Oggi il tavolo si trasferisce a Milano, capitale del Nord e territorio leghista. Appuntamento al Pirellone, al piano dei consiglieri regionali del M5S. Si vedranno Di Maio e Salvini, e si ritroveranno anche gli sherpa che stanno lavorando alla composizione del programma. Il caso Ilva piomba a complicare un incastro che a sentire il M5S è «avviato all’80%». I leghisti sono per la difesa dell’acciaio e della fabbrica, i grillini – che in Puglia hanno raggiunto vette di consenso quasi bulgare – sono per la riconversione.
Una questione che li divide prima ancora che nasca l’esecutivo giallo-verde. Ma i nodi e i veti sono ben altri.
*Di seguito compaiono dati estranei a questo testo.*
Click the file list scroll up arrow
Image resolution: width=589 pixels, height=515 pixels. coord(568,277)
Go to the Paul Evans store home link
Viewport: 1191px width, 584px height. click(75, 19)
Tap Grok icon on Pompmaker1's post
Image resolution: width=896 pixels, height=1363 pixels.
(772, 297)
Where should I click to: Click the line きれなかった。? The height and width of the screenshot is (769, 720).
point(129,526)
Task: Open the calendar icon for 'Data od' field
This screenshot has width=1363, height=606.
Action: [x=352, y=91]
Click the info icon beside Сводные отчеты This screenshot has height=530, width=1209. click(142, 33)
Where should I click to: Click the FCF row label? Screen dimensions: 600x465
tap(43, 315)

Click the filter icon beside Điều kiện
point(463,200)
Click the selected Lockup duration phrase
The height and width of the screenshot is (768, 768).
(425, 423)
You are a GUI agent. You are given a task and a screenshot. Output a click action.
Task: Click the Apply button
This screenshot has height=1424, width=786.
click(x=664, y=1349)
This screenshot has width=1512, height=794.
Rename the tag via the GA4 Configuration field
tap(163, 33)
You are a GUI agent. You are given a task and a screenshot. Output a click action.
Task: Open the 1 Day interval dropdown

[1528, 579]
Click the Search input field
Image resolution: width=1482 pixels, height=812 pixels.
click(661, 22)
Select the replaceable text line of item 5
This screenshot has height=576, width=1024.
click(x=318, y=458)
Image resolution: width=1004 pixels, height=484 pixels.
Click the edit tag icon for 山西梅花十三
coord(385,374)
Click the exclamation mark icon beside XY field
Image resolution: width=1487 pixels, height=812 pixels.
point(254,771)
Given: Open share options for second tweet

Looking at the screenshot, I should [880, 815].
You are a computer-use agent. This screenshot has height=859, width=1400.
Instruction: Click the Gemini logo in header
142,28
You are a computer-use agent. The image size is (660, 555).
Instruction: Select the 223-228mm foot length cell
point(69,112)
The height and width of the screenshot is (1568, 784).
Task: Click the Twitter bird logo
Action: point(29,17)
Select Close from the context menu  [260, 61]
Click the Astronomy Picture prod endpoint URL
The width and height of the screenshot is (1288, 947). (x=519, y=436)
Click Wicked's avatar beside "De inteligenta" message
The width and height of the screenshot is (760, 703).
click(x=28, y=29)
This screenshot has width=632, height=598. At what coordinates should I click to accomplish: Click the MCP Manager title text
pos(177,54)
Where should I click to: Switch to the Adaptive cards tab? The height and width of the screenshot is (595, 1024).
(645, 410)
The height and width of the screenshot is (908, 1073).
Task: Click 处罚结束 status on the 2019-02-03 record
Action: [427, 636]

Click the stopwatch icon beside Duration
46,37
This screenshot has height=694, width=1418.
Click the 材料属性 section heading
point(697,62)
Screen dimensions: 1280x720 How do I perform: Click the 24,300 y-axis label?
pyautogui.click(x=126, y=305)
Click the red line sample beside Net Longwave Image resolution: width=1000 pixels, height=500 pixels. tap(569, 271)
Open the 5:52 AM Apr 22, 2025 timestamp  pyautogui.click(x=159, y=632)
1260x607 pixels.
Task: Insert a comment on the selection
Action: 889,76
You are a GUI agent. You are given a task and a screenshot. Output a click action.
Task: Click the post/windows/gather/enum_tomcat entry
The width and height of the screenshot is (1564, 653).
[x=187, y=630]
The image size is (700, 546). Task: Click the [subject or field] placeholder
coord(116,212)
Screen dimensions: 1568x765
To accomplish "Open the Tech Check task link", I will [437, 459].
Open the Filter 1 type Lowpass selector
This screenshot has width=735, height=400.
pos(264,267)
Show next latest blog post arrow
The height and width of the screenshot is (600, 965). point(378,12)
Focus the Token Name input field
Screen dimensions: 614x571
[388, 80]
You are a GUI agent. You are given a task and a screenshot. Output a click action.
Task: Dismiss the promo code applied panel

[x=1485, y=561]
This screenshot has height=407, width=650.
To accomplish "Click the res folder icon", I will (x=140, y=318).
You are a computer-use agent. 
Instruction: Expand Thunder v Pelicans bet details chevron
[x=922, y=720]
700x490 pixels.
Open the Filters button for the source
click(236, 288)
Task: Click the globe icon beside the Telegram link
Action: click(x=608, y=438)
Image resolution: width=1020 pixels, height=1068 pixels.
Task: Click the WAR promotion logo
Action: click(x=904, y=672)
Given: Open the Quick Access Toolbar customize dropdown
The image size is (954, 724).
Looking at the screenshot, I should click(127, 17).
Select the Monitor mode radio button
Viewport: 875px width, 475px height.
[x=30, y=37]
E li ha presenti Salvini, che ieri, a differenza di Di Maio, ha lasciato Montecitorio livido in volto e senza fare una dichiarazione. I suoi deputati di fiducia gli sussurrano di stare attento, che il grillino vorrebbe far cadere un petalo dopo l’altro per costringere la Lega ad accettare il suo nome, «certamente più gradito al Colle». Ecco perché starebbero spingendo perché sia lui a riproporsi come premier. Un’assicurazione di sopravvivenza, visto che Salvini a Palazzo Chigi sarebbe un lasciapassare anche per Fdi e i suoi 18 senatori, fondamentali per irrobustire la fragile maggioranza in Senato.
Dall’elenco sarebbero stati espunti i nomi dell’ex presidente Istat, Roberto Giovannini, e del presidente di Fincantieri, l’ambasciatore Giampiero Massolo, una scelta che resta però in gioco per il ministero degli Esteri. L’unica traccia che filtra dai due partiti è che il premier dovrebbe essere un «tecnico-politico».
«Non del solito establishment» dicono nella Lega. Un limite che invece non si pone il M5S, il quale, avendo sempre a cuore l’opinione di Mattarella, non disdegna di buttare un occhio nella lista di nomi emersi per il governo cosiddetto «neutrale» del presidente. Quello che nascerà se Lega e M5S dovessero fallire. In tal senso, non ha ancora esaurito le sue chance la segretaria generale della Farnesina, Elisabetta Belloni, mentre tra i 5 Stelle c’è chi suggerisce Giacinto Della Cananea, il prof che ha cercato la convergenza dei temi per un contratto alla tedesca che oggi ancora non c’è. Alla Difesa – vista la rottura con FdI – salta l’ipotesi di Guido Crosetto.